«Ero soggiogata». Con i soldi erano andati in vacanza. L’ex è a processo
CERRETO D’ESI – Avrebbe indotto la compagna a rubare i gioielli di famiglia, venduti poi al Compro Oro e utilizzati, in parte, per andare in vacanza, tra Varese e la Svizzera. È questa l’accusa che ha portato sul banco degli imputati un 43enne, accusato di furto aggravato. Anche se tecnicamente non era stato lui il protagonista dell’azione predatoria, bensì la fidanzata dell’epoca. La donna, di qualche anno più giovane, non ha però avuto ripercussioni. In primis, perché i suoi genitori – vittime del furto – non avevano sporto denuncia contro di lei. E poi perché dal punto di vista giuridico non è punibile per questo tipo di reato, essendo legata da un legame di parentela con le persone offese.
I testimoni
Ieri mattina, nell’aula presieduta dal giudice Pietro Renna, il processo è entrato nel vivo con l’audizione dei testimoni. A parlare anche l’ex compagna dell’imputato. «L’ho fatto perché ero soggiogata da lui e avevo paura di essere lasciata. Sapevo che era in una situazione di difficoltà economica, aveva dei debiti». Il sospetto che aveva confidato ai carabinieri quando era stata sentita: l’ombra della droga dietro la necessità di denaro del 43enne.

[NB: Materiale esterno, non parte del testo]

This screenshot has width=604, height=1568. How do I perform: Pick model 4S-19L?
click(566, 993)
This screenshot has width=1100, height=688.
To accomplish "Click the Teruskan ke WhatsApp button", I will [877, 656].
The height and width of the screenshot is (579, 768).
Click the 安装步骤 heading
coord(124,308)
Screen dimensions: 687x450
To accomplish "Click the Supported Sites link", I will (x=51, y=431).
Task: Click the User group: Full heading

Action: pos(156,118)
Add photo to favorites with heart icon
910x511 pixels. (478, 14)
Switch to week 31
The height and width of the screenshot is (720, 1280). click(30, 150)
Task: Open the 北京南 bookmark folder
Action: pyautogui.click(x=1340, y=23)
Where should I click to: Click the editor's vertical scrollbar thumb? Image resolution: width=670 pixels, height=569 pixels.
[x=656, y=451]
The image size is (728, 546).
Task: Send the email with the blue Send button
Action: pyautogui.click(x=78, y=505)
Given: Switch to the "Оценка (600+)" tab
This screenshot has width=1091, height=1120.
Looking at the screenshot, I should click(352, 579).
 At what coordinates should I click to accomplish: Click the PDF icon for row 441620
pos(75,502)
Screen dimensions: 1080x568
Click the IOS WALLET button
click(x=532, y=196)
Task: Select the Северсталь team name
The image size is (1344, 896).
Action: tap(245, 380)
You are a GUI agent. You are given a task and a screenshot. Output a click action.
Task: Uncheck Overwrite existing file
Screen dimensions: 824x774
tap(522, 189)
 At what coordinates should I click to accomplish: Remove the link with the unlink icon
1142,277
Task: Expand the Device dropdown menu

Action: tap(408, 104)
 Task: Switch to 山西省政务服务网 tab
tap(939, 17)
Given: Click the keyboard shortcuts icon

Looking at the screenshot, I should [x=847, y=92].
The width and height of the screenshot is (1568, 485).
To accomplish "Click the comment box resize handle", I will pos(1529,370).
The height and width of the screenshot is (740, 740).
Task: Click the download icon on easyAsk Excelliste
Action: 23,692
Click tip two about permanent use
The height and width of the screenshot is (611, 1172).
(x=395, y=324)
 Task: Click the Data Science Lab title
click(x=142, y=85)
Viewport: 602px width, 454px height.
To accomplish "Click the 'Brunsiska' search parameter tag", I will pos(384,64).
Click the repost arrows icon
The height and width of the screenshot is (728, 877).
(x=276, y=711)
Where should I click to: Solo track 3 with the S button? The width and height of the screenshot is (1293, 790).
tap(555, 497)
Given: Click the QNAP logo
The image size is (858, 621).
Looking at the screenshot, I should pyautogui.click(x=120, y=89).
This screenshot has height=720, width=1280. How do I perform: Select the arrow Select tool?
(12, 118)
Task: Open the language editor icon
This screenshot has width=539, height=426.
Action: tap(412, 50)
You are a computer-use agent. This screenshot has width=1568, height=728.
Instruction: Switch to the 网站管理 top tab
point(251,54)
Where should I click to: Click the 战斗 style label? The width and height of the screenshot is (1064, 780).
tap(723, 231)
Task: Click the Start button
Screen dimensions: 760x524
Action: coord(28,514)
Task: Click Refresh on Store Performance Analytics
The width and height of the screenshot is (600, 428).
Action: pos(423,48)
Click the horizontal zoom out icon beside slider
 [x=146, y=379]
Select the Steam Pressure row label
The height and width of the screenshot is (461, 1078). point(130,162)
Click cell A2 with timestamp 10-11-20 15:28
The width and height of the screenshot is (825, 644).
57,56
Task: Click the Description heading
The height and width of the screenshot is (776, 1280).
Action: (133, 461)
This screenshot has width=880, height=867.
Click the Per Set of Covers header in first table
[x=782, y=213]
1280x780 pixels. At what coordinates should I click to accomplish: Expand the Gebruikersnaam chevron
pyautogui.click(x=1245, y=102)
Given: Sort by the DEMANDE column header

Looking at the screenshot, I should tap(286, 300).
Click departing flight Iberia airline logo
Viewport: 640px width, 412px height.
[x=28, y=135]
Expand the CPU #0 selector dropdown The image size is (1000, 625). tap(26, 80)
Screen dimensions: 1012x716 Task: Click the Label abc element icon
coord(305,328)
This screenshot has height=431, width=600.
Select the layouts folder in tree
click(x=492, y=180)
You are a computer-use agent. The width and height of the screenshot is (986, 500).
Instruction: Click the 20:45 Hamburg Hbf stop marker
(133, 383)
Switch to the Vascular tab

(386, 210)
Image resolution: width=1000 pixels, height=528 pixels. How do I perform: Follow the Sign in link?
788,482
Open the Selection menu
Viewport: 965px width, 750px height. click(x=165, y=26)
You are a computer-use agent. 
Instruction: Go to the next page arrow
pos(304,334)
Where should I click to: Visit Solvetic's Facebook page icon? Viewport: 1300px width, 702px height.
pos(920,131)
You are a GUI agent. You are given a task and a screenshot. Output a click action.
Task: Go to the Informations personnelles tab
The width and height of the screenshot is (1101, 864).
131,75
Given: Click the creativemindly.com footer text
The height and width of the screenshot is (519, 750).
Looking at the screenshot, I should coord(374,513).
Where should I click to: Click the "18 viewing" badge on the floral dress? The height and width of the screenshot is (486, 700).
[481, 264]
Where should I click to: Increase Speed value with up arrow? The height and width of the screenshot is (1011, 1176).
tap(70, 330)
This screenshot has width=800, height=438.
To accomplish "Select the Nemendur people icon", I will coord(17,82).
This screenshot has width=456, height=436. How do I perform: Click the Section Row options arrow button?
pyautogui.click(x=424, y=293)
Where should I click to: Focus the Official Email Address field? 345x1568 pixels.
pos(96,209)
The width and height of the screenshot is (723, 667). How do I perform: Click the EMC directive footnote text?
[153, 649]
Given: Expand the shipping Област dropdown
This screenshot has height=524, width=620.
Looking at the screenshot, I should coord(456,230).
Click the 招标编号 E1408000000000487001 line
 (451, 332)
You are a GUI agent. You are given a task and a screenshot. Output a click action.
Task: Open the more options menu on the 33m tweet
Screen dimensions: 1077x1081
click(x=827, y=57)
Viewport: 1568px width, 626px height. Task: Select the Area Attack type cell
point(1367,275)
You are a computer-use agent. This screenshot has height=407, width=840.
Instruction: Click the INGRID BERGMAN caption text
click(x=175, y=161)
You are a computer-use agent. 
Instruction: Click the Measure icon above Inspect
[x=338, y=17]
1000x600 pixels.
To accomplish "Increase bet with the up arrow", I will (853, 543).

Poi le scuse e il rammarico per quanto fatto: «Mi vergogno ancora tanto» ha detto la testimone riferendosi al furto commesso il 18 ottobre del 2023. I gioielli, rivenduti al Compro Oro, avevano fruttato 4mila euro. Per l’accusa erano tutti finiti nelle mani dell’imputato, difeso dall’avvocato Fabio Barboni del Foro di Macerata. Parte dei soldi, stando alla ricostruzione accusatoria, sarebbero stati utilizzati per saldare i debiti del 43enne, un’altra parte per pagare una vacanza che la coppia aveva trascorso tra Varese e la Svizzera. I gioielli erano ricordi di famiglia, ma anche regali, da un valore affettivo inestimabile.
Le vittime
I genitori, che sono parte civile con gli avvocati Tommaso Rossi e Isabella Munafò, si erano accorti della sparizione dei monili in un secondo momento. È parlando con la figlia, poi, che era emerso il contesto predatorio che la procura ha affibbiato al 43enne. Anche lui ieri è stato sentito in aula: «Lei viveva da me in quel periodo e non contribuiva alle spese. Ero in difficoltà, ma non li ho rubati io quei gioielli» il senso delle parole dell’imputato. Per la procura, invece, avrebbe sfruttato le condizioni di fragilità della compagna per indurla a rubare in casa dei genitori. Venerdì prossimo discussione e sentenza.